Extrait >>
◆ ◆ ◆ ◆ ◆
Egypte
Inutilisé depuis 30 ans en raison d'innovations technologiques, cet appareil, qui date de 1902 et qui fond des hiéroglyphes, a repris du service au nom de la conservation du patrimoine au Caire.
Pour les besoins du projet, l'ancien opérateur de la machine, Hossam Saad, a dû sortir de sa retraite, il est désormais chargé de former de jeunes ouvriers à faire fonctionner des machines qui n'existent nulle part ailleurs.
"Elle a été redémarrée avec succès en septembre après plusieurs réparations et l'acquisition de pièces. Elle fonctionne maintenant depuis septembre, nous avons été très émus la première fois que nous avons pu graver un personnage mobile qui était une croix de vie, ce qui a été le premier signe que nous avons pu graver à nouveau" assure Mathieu Gousse, chef d'édition de l'IFAO.
◆ ◆ ◆ ◆ ◆
Données disponibles >>

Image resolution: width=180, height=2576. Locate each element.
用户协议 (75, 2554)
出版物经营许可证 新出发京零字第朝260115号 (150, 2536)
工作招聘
◆ ◆ ◆ ◆ ◆
Consigne >>
Répondez aux questions suivantes d'après l'extrait.
1. De quelle année date l'appareil qui fond des hiéroglyphes ?
2. Quel est le nom de l'ancien opérateur de la machine ?
3. Quel a été le premier signe gravé après le redémarrage ?

Résultat >>
1. 1902
2. Hossam Saad
3. Une croix de vie